[Stored items]
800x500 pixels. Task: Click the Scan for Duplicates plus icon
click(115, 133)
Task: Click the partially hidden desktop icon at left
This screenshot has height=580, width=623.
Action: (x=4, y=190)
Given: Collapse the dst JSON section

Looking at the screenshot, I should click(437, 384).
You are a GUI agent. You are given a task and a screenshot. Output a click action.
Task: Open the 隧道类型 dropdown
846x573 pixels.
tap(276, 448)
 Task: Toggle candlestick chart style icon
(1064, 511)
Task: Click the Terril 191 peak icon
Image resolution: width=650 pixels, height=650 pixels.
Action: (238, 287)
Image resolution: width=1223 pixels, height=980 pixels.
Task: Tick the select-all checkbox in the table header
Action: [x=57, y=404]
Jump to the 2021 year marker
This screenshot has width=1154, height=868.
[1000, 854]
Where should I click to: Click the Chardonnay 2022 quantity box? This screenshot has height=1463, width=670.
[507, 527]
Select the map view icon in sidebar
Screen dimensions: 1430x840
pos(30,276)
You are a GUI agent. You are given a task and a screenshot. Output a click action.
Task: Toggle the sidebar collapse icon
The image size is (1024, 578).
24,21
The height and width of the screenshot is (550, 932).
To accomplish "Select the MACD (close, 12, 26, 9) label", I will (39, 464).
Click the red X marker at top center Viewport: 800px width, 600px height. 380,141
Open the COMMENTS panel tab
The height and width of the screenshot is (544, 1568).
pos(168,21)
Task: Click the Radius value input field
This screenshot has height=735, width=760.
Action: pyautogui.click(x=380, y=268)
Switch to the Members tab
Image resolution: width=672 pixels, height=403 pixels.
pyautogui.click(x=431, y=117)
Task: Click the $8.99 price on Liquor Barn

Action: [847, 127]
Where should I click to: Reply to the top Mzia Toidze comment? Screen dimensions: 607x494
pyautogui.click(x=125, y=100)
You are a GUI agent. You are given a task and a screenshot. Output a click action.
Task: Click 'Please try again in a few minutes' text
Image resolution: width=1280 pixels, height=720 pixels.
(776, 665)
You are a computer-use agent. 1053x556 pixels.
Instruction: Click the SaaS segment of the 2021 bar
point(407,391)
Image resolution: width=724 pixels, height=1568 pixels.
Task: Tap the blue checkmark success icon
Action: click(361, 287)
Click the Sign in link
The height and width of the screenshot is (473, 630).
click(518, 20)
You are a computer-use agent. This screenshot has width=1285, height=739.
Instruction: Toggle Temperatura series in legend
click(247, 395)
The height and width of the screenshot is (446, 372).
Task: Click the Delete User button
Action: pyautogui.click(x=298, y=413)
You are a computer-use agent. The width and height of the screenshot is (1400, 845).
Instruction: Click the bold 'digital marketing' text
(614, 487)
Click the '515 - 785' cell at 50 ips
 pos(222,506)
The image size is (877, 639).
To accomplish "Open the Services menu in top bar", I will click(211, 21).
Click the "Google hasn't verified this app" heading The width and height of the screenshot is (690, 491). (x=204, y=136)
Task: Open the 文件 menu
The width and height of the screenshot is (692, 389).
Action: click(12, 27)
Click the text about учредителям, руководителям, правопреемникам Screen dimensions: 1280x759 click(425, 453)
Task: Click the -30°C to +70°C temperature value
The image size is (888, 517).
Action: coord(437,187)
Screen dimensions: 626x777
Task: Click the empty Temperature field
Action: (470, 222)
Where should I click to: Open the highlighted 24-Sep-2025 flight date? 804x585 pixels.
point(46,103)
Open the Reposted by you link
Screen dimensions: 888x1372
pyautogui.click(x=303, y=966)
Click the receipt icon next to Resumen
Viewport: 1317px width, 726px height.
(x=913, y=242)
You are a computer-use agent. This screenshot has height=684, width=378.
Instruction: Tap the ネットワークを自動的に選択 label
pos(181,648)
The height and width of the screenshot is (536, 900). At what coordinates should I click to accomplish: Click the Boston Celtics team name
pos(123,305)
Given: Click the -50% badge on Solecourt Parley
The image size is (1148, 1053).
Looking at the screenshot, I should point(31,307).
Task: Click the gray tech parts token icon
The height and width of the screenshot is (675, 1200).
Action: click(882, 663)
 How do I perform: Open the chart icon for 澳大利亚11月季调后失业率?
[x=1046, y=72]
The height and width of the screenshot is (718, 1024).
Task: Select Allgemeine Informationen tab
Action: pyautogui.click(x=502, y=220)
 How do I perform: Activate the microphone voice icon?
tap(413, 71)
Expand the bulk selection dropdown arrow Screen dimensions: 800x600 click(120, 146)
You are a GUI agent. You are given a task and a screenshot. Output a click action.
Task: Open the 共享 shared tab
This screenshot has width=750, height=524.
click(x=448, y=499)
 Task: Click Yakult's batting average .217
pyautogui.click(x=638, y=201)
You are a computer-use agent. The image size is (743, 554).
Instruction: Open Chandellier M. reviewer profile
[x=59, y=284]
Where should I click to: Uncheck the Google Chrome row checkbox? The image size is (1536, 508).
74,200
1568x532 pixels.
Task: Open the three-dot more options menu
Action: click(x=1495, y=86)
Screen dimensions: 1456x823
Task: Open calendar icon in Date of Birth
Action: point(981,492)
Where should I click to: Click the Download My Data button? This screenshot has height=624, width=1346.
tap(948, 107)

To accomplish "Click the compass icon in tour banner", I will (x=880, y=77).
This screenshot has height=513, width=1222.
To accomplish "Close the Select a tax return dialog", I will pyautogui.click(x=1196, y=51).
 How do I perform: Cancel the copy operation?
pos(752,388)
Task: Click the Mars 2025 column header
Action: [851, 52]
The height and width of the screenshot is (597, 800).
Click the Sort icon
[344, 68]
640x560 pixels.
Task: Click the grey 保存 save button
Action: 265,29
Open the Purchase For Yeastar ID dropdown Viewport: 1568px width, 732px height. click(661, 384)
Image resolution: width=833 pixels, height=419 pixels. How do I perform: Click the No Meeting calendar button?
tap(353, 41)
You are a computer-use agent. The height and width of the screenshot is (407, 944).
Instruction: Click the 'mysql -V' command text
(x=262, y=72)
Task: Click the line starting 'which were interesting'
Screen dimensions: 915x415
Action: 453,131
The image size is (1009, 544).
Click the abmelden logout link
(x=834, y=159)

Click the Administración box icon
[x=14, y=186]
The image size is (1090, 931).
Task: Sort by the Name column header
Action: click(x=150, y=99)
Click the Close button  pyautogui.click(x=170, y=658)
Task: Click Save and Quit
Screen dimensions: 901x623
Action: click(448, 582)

§ **WHAT THE EXERCISE ASKS**: Search the records for the word "will", then list every line that has it.

§ **OUTPUT OF THE EXERCISE**:
To accomplish "Select the MACD (close, 12, 26, 9) label", I will (39, 464).
To accomplish "Open the Services menu in top bar", I will click(211, 21).
To accomplish "Click the compass icon in tour banner", I will (x=880, y=77).
To accomplish "Close the Select a tax return dialog", I will pyautogui.click(x=1196, y=51).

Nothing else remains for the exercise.